What is being asked: Go through the data underneath and copy every line exactly.

Supplied entries:
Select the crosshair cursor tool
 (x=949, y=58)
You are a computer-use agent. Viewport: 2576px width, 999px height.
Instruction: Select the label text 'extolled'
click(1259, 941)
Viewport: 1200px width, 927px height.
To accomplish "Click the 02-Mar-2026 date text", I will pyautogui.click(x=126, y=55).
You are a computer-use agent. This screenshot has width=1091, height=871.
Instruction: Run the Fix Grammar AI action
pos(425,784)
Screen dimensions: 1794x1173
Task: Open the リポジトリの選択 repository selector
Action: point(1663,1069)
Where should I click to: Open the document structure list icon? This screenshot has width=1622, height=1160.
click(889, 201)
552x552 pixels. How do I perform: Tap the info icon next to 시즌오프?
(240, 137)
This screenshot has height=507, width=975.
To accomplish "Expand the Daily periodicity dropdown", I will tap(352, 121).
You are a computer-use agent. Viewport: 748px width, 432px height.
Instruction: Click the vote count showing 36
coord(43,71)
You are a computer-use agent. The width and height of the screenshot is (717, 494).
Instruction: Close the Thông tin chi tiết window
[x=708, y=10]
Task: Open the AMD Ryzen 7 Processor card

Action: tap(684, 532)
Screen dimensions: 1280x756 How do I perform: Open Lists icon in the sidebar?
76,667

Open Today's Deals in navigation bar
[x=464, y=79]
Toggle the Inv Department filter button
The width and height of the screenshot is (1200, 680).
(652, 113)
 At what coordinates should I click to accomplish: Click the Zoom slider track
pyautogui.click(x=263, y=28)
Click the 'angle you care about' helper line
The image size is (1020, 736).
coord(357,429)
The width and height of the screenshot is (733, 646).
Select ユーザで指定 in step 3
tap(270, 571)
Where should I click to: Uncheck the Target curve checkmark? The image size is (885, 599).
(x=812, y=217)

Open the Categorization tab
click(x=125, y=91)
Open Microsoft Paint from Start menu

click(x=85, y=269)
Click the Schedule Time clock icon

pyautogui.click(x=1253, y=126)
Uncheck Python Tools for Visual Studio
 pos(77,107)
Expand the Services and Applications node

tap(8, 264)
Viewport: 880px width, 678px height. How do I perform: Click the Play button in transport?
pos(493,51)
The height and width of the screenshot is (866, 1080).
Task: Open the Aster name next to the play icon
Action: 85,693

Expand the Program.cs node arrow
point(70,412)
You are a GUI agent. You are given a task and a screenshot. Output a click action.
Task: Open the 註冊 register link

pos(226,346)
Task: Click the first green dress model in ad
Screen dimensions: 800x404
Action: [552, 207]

Final answer:
Select the crosshair cursor tool
 (x=949, y=58)
You are a computer-use agent. Viewport: 2576px width, 999px height.
Instruction: Select the label text 'extolled'
click(1259, 941)
Viewport: 1200px width, 927px height.
To accomplish "Click the 02-Mar-2026 date text", I will pyautogui.click(x=126, y=55).
You are a computer-use agent. This screenshot has width=1091, height=871.
Instruction: Run the Fix Grammar AI action
pos(425,784)
Screen dimensions: 1794x1173
Task: Open the リポジトリの選択 repository selector
Action: point(1663,1069)
Where should I click to: Open the document structure list icon? This screenshot has width=1622, height=1160.
click(889, 201)
552x552 pixels. How do I perform: Tap the info icon next to 시즌오프?
(240, 137)
This screenshot has height=507, width=975.
To accomplish "Expand the Daily periodicity dropdown", I will tap(352, 121).
You are a computer-use agent. Viewport: 748px width, 432px height.
Instruction: Click the vote count showing 36
coord(43,71)
You are a computer-use agent. The width and height of the screenshot is (717, 494).
Instruction: Close the Thông tin chi tiết window
[x=708, y=10]
Task: Open the AMD Ryzen 7 Processor card

Action: tap(684, 532)
Screen dimensions: 1280x756 How do I perform: Open Lists icon in the sidebar?
76,667

Open Today's Deals in navigation bar
[x=464, y=79]
Toggle the Inv Department filter button
The width and height of the screenshot is (1200, 680).
(652, 113)
 At what coordinates should I click to accomplish: Click the Zoom slider track
pyautogui.click(x=263, y=28)
Click the 'angle you care about' helper line
The image size is (1020, 736).
coord(357,429)
The width and height of the screenshot is (733, 646).
Select ユーザで指定 in step 3
tap(270, 571)
Where should I click to: Uncheck the Target curve checkmark? The image size is (885, 599).
(x=812, y=217)

Open the Categorization tab
click(x=125, y=91)
Open Microsoft Paint from Start menu

click(x=85, y=269)
Click the Schedule Time clock icon

pyautogui.click(x=1253, y=126)
Uncheck Python Tools for Visual Studio
 pos(77,107)
Expand the Services and Applications node

tap(8, 264)
Viewport: 880px width, 678px height. How do I perform: Click the Play button in transport?
pos(493,51)
The height and width of the screenshot is (866, 1080).
Task: Open the Aster name next to the play icon
Action: 85,693

Expand the Program.cs node arrow
point(70,412)
You are a GUI agent. You are given a task and a screenshot. Output a click action.
Task: Open the 註冊 register link

pos(226,346)
Task: Click the first green dress model in ad
Screen dimensions: 800x404
Action: [552, 207]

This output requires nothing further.